# What the task requires:
Please continue the research review on structural-break, entropy, and microstructure features below, starting right after its last sentence.

# Reading text:
BEGIN

Research review · predictive features · studies 07 & 08

Predictive Features: Structural Breaks, Entropy & Microstructure

López de Prado's exotic features are real and computable, but under realistic costs and a deflated-significance gate, none of them is tradeable here, and the expensive data tier buys no extra predictive power

Two of López de Prado's feature chapters promise predictive content that ordinary momentum features cannot see: structural-break and entropy estimators (Ch. 17–18) that flag regime shifts and quantify how predictable a return string is, and microstructure estimators (Ch. 19) that read who is trading and at what cost. This review implements both families across crypto, US-equity ETFs and forex, keeps every feature strictly causal, charges realistic time-of-day costs, cross-validates with purging and embargo, and gates the headline on the Deflated Sharpe Ratio. The verdict is honest and the same in both: the features compute cleanly and one descriptive regime effect is statistically strong, yet none survives as a tradeable, deflation-adjusted rule, and the expensive order-flow data tier buys no extra predictive power.

source

Advances in Financial ML, Ch. 17–19

López de Prado (2018) · structural breaks, entropy & microstructure

Structural breaks & entropy

lopez-de-prado-work-review / projects / 07

Microstructural features

lopez-de-prado-work-review / projects / 08

Structural breaks & entropy

the claim

What López de Prado says

Two feature families: structural-break detectors (the CUSUM event sampler and the SADF explosiveness/bubble statistic) and entropy estimators (Shannon, Lempel-Ziv, Kontoyiannis) that quantify the information content of the return string. He presents these as features, not standalone strategies, summaries of regime and predictability a classifier can use.

our result

What we found

As standalone, costed, purged-CV signals they carry essentially no overfitting-adjusted edge: across 108 trials the best feature deflates to DSR ≈ 0 (PBO 0.36). There is one clean descriptive effect, explosive (SADF>0) regimes precede higher forward returns in crypto (+21bp) and equities (+29bp), but it is mostly unconditional drift and does not survive as a tradeable, deflated rule (best regime-rule DSR 0.46).

Microstructural features

the claim

What López de Prado says

A second generation of microstructure estimators built from bar data alone (Roll, Corwin-Schultz, Kyle's λ, Amihud, Hasbrouck, VPIN). The premise: these summarise who is trading and at what cost, something a return/momentum feature set cannot see, and so should add predictive content for short-horizon moves and volatility.

our result

What we found

Volatility yes, direction no: next-bar volatility AUC is consistently above 0.50 (~0.54) in all three markets, but direction sits at the coin flip (~0.51), these features help size and time risk, not pick sides. The costed long/short is net-negative in 22 of 24 instruments and the all-scope DSR is 0.00. A bonus result not in the book: a free Bulk-Volume-Classification proxy matches true trade-side data for the vol task, the expensive order-flow tier is not the binding constraint.

END

# Information shown:
BEGIN

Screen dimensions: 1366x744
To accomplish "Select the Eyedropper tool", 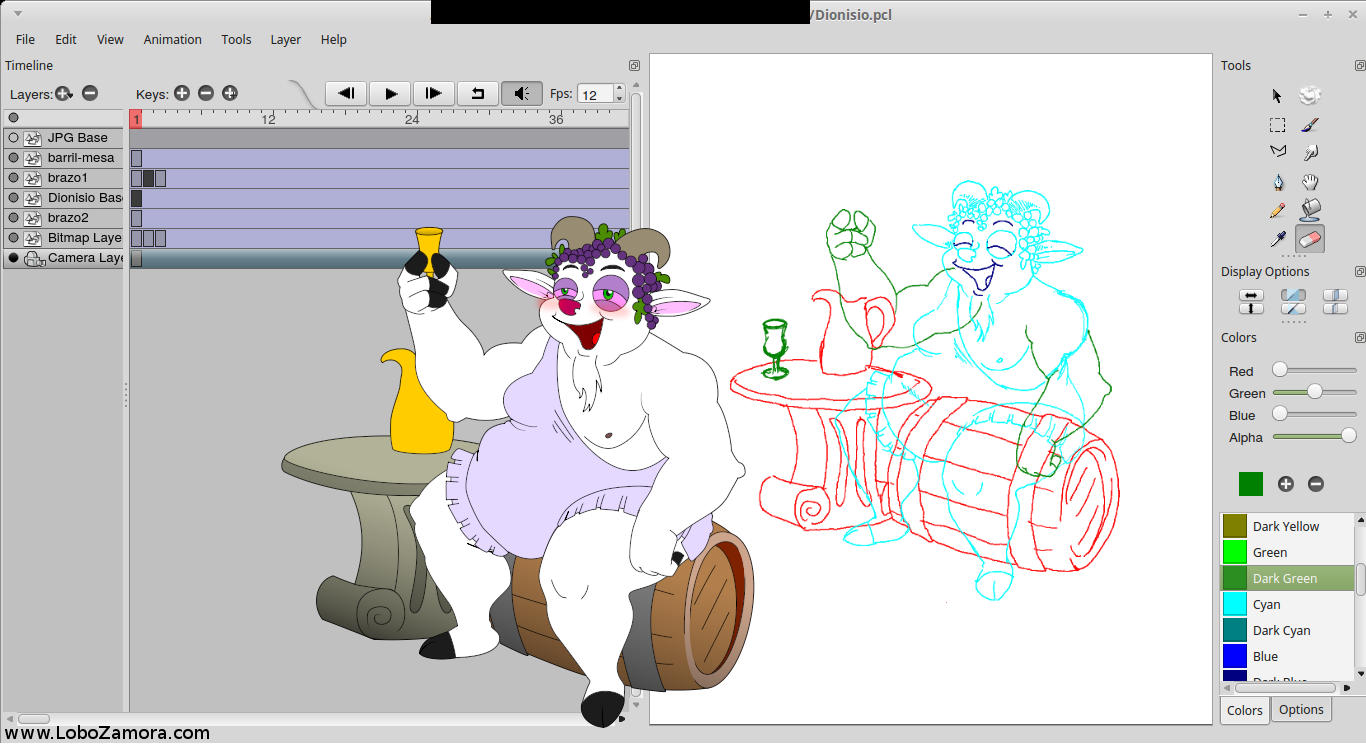I will [1277, 239].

END

# Exercise answer:
The result in three lines

27 instruments · 3 asset classes

The features are real and computable

CUSUM, SADF explosiveness, Shannon / Lempel-Ziv / Kontoyiannis entropy, and the Roll / Kyle / Amihud / Hasbrouck / VPIN microstructure estimators, all built strictly causally on information-driven bars across crypto, US-equity ETFs and forex, with bit-identical reference and accelerated kernels (max|Δ| = 0).

best DSR ≈ 0.002 · ≈ 0.00

Nothing clears the deflated bar

As standalone signals the structural-break/entropy features return a best Deflated Sharpe Ratio of ≈0.002 across 108 costed purged-CV trials; the microstructure direction signal deflates to 0.00 across 144 trials. The 0.95 significance bar is never approached in either study.

BVC ≈ true flow

The expensive data tier buys nothing

On identical crypto bars, the free Bulk-Volume-Classification proxy matches or beats true buyer/seller volume for next-bar volatility (0.547 vs 0.522 AUC) and tick-only is within 0.004. You need price + volume, not order-flow data, the data tier is not the binding constraint.

Explore, the two findings, interactive

Switch the data tier; reveal the cost-and-deflation verdict

The explorer encodes the two studies' real numbers. Toggle the microstructure data tier and watch the next-bar volatility AUC barely move while direction stays a coin flip (Project 08's ablation), then reveal how the strong explosive-regime forward-return tilt (Project 07) collapses under realistic costs and deflation.

Demo, does the expensive data tier buy predictive power?

On identical crypto bars, the four order-flow estimators are recomputed three ways and scored on the next bar. Switch the data tier and watch the volatility signal barely move, and the direction signal stay a coin flip. Then reveal the cost-and-deflation verdict on the regime tilt.

Data tier

next-bar VOL, OOS AUC

0.522

next-bar DIRECTION, OOS AUC

0.507

vol-AUC gap vs the free BVC proxy

-0.025

The four side-volume estimators (Kyle, Hasbrouck, VPIN, OFI) on identical crypto bars. The free BVC proxy (0.547) beats the expensive true side-volume tier (0.522) for next-bar volatility, and tick-only (0.526) is within 0.004 of it. For direction, all three tiers sit at the coin flip (≈0.507–0.512). The order-flow data tier is not the binding constraint, price + volume is enough.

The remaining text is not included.